Ten Cheeses From Baud et Millet in Bordeaux, France

At the Mouth of the Cheese Cave: Baud et Millet

If we have a transcendent experience at one cave, shouldn’t we expect a transcendent experience at the next?

What if the next cave is a cheese cave?

At two in the afternoon the door to Baud et Millet is open. Step right in.

This cave is nearly empty: one person present. My guess is that he’s the head chef or the owner or both.

He’s not all that happy to see us (At 2 P.M. he should be prepping for dinner, not seeing to the needs of wandering Americans!), but he is also conscious of his cave’s reputation.

He won’t cook any food now, but he is willing to craft us a cheese plate and sell us a split of wine. Mid way back in this cave is a staircase lettered in seven languages: “Cheese Cave.”

He disappears down the stairs. He returns with two plates—ten different cheeses in all—a basket of bread, and a little bottle of wine that maintains its dignity despite its diminutive size.

He gives no introduction, no instruction, just cheese. Explore.

To my eye there are:

  • Four soft-rind cheeses
  • One luminously pale sheep/goat cheese
  • Four firm-rind cheeses
  • One blue cheese

Get yourself to France. Enter the cheese cave. Lay down your cash and explore.

The most extraordinary cheese in the lot—and all had some level of extraordinary—was a firm rind cheese whose flesh, especially the rind, had the strongest nut essence of any cheese I’ve put to nose or tongue. The inner reaches where almond-like while the outer edge was walnut all the way. The cheese bore no flecks of actual nut, mind you. Either the natural process had given this wondrous and strong flavor, or the cheese had been washed in some kind of a nut solution. I’m betting on Mother Nature. Boggling.

That luminously pale goat cheese? It was luminous from divine intervention. I am convinced that somewhere near Bordeaux there are farmers who know Greek gods personally. The framers use their acquaintance to acquire nectar and ambrosia, and then feed these heavenly foods to their goats (or sheep) before milking. The cheese had a light, herby flavor touched with a tang that seemed like citrus zest. Again, there were no flecks of herb or citrus in the cheese, no evidence of outside intervention. The cheese just floated across you tongue like a cloud, the tang lasting long after the cheese and bread were committed to the cave of your stomach.

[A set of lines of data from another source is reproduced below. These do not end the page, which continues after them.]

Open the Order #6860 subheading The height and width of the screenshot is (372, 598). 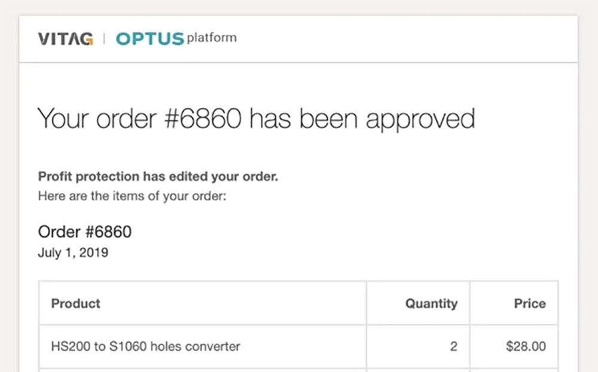84,231
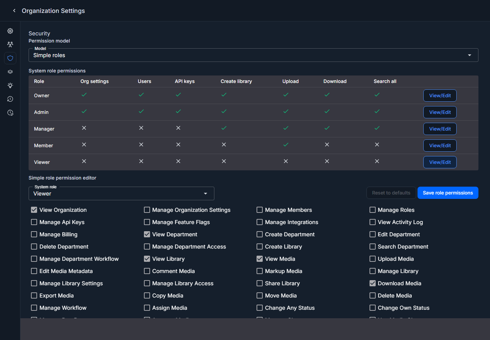Click Save role permissions button
Image resolution: width=490 pixels, height=340 pixels.
click(448, 193)
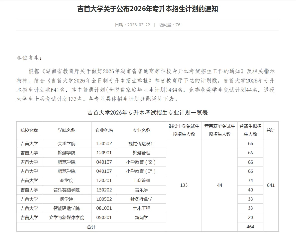Viewport: 296px width, 238px height.
Task: Select the 专业名称 column header
Action: [141, 130]
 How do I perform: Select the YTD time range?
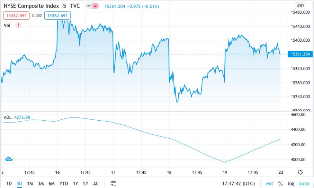pos(64,184)
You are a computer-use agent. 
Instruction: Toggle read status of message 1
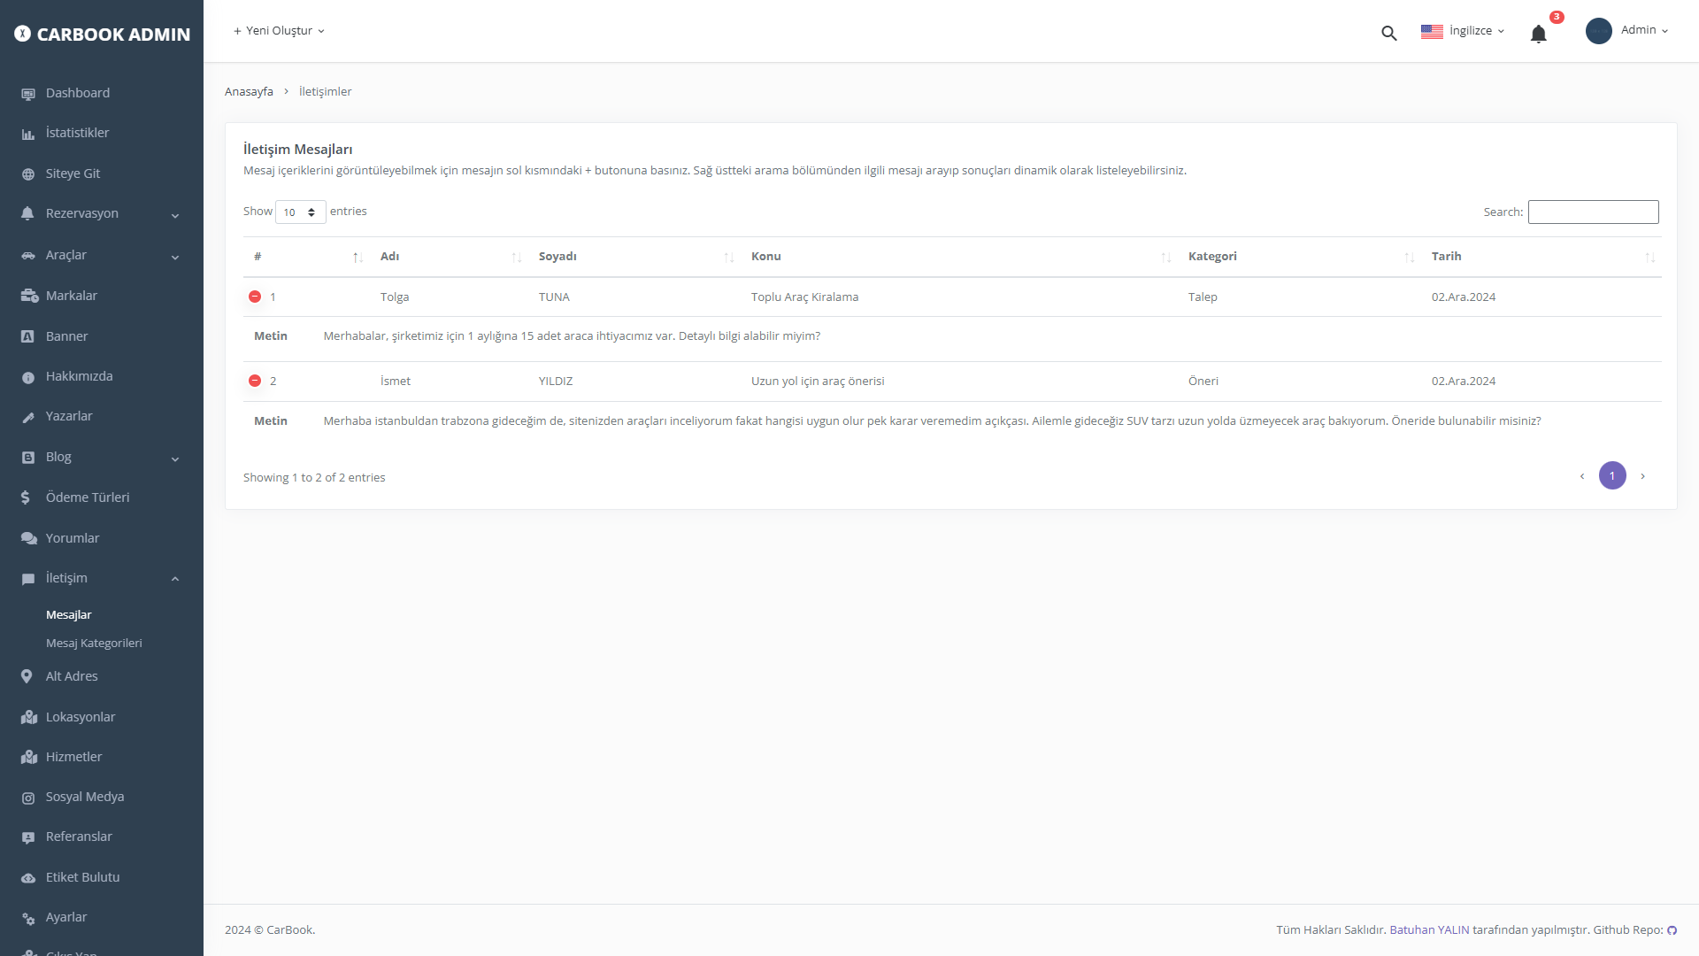(256, 297)
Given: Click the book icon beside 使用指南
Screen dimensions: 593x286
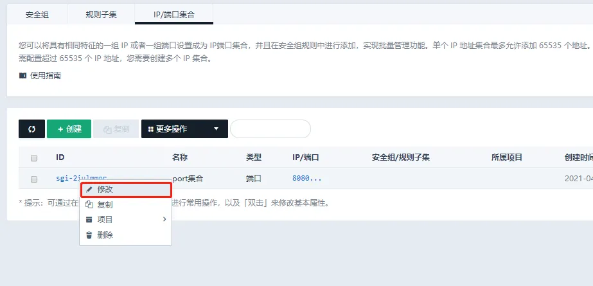Looking at the screenshot, I should coord(23,75).
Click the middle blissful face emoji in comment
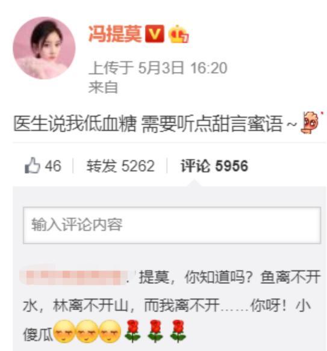The height and width of the screenshot is (351, 327). (87, 331)
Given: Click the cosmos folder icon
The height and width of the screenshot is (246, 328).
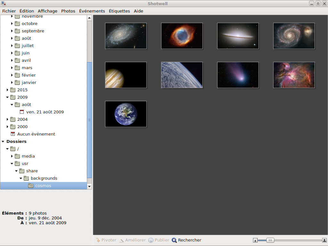Looking at the screenshot, I should (x=31, y=186).
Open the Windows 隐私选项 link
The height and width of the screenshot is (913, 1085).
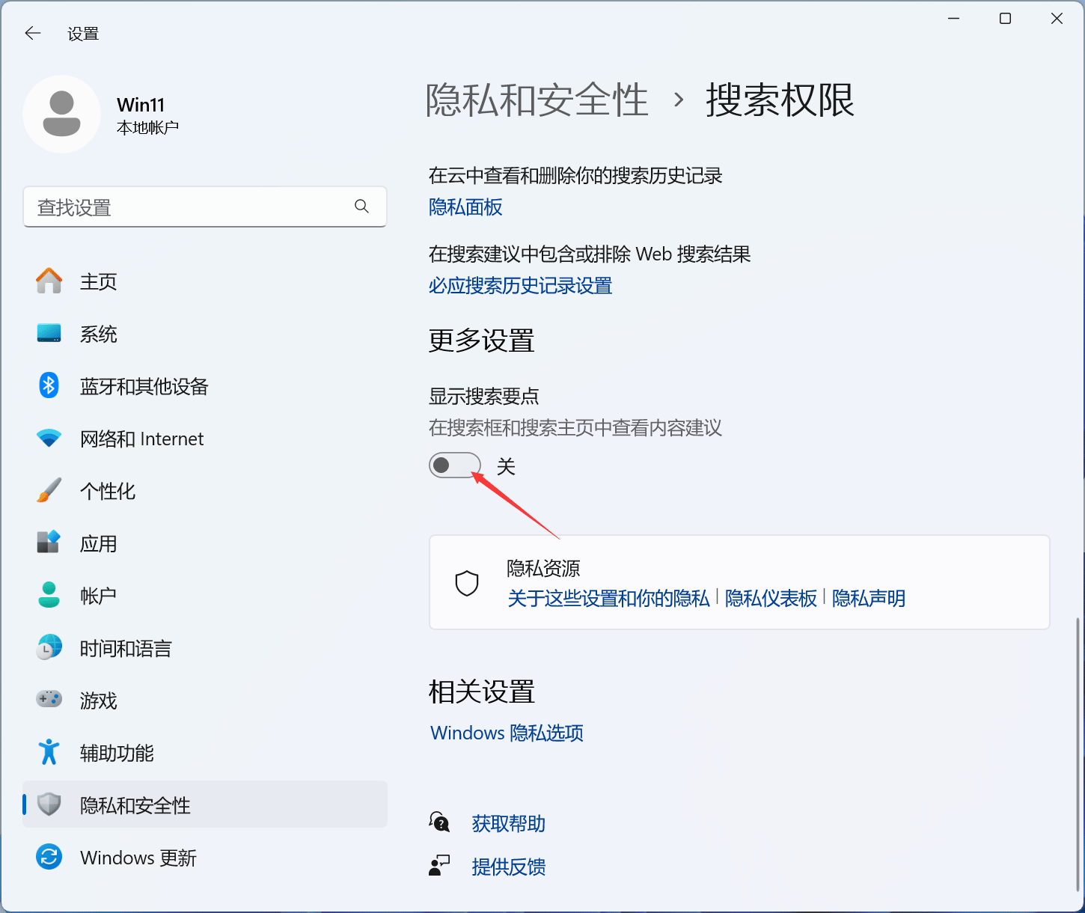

Chateau Haut Selve 2010, a red wine of Bordeaux

A grand wine indeed! Chateau Haut Selve, 2010. 50% Merlot, 50% Cabernet Sauvignon. You can find this in the U.S. for $15-20/bottle. Good value.

I had an excellent surprise in my next-to-last bite. One of the breads—there were four kind in the basket; remember that bread is important to the French—had a few pale and moist raisins wandering in the dough. I combined my last bite of the blue cheese with the raisin-laced bread. My mouth soared over the moon! It was a creamy, not a crumbly blue, and it seemed to wrap itself around the fruit, roll flavor to the back of my mouth, and amplify the sunny richness of the raisin, turning the flavor of the sultana into something like a ruby port. Lingering, lingering, lingering…warm and lasting like summer.

The wine was sublime—50% Cabernet Sauvignon, 50% Merlot—with rich fruit and a silky texture that wanted every complexity the cheese could offer.

I have some lingering sadness that neither our budget nor our timing allowed us to sample the gastronomic excesses that got Baud et Millet its renoun: one is an evening-long meal of eight cheese-based dishes, the other is flat fee cheese orgy where a customer is let loose with a knife in the lower reaches of the cheese cave. It’s all the cheese you can eat of all the types that catch your fancy!